Défendre l’intérêt de la société
La gouvernance joue un rôle clé dans la vie de toute jeune société, avec pour objectif de défendre l’intérêt social de la startup et d’accompagner l’entrepreneur dans l’exécution de la stratégie. Sandra Dubos était venue témoigner de cet aspect lors de la réunion de l’association PLCF (Pharma Licensing Club France) en décembre dernier à Future4Care, aux côtés de plusieurs acteurs. « Nous prenons systématiquement une place au conseil de surveillance des sociétés dans lesquelles nous investissons, auprès des business angels présents, pour les accompagner au mieux dans leur trajectoire grâce à nos compétences externes, indique-t-elle. Mais cette gouvernance doit se faire avec un nombre limité de personnes pour être efficace.
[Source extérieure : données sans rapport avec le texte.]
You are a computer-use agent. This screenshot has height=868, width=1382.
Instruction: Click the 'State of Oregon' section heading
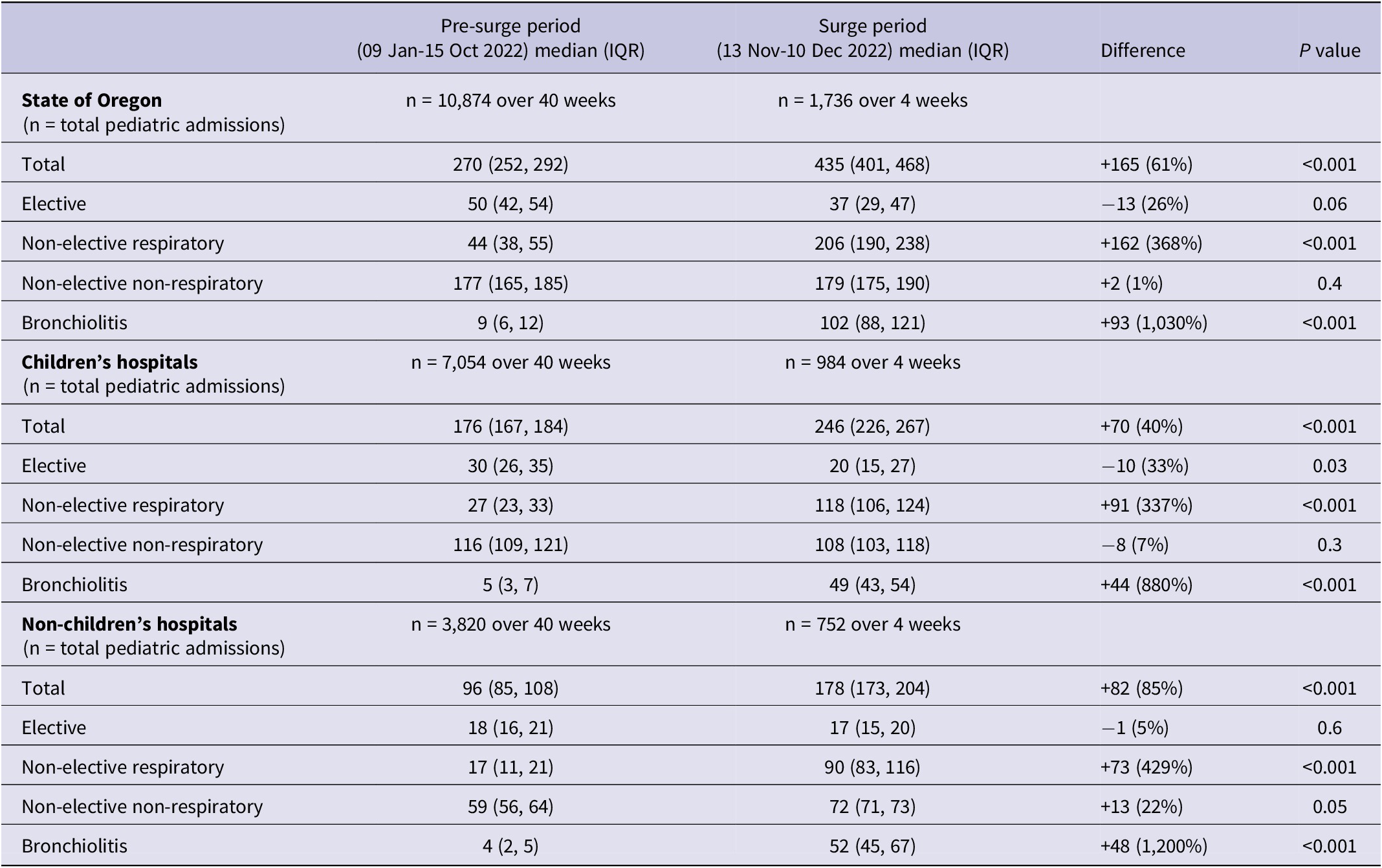pos(92,100)
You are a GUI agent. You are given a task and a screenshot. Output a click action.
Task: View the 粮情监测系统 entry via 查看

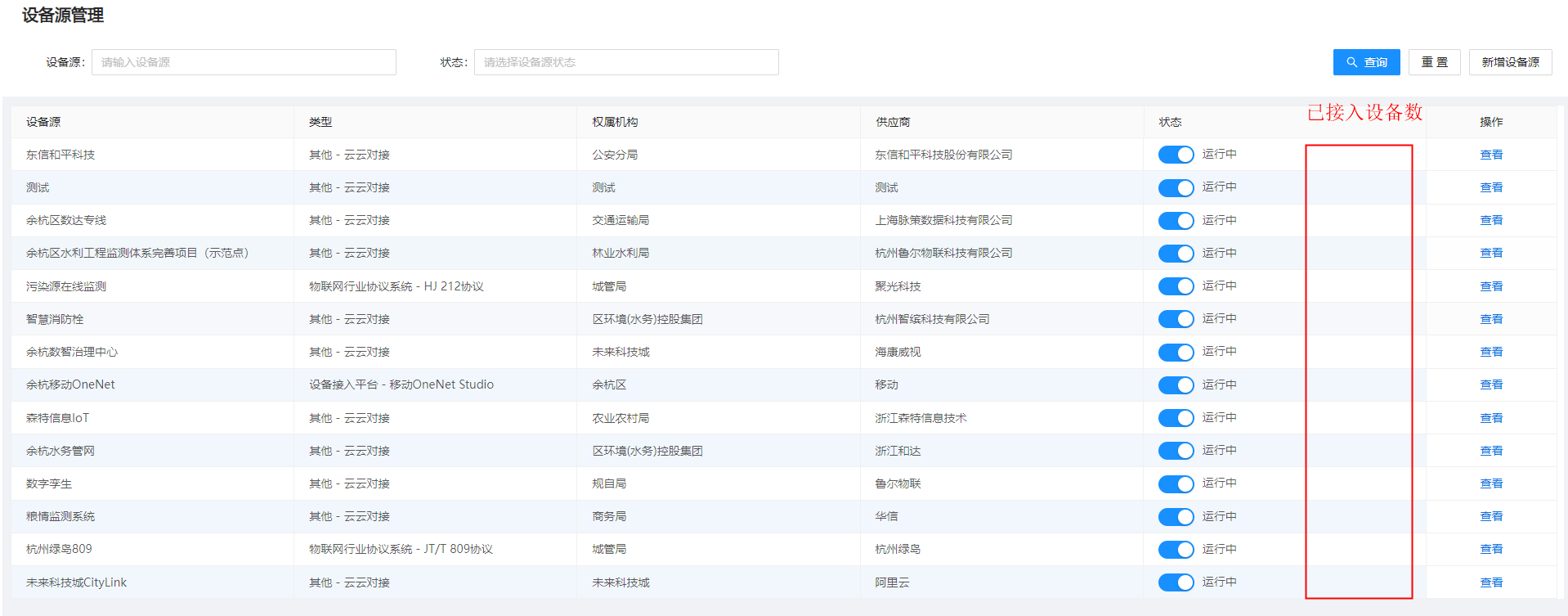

Il faut donc savoir laisser sa place, notamment lorsque les niveaux de maturité ne sont plus ceux de l’amorçage, avec des enjeux qui deviennent ceux de la clinique, du règlementaire, de l’industrialisation et du développement international. » Kreaxi est ainsi sorti du conseil de Theranexus au moment de son introduction en Bourse, et de Diabeloop, medtech spécialisée dans le diabète, lors de sa levée de fonds de série C de 70 M€ en juin 2022. Julie Rachnil, présidente de LallianSe (intégrateur en sciences de la vie), indiquait à l’occasion qu’« il est du rôle des partenaires financiers d’identifier des personnes à même de conseiller les dirigeants de l’entreprise et que cela doit rester agile et flexible en fonction des évolutions ». « Le pacte d’actionnaires qui régit leurs entrées et sorties et la répartition des pouvoirs doit être rédigé avec attention », prévenait Jean-Marc Bourrez, directeur général de EIT France, aussi pdg et cofondateur de SentinHealth. Au-delà du soutien au conseil de la biotech investie, Sanofi se félicitait de pouvoir « apporter un réseau d’experts au travers de ses différents partenariats avec des incubateurs, notamment Future4Care », complétait Marie-Ange N’Zoutani, Head of Acceleration Office Sanofi Partnering.
Juliette Badina
*La filière Healthtech française comprend 1 440 medtechs, 800 biotechs et 400 entreprises en santé numérique et IA.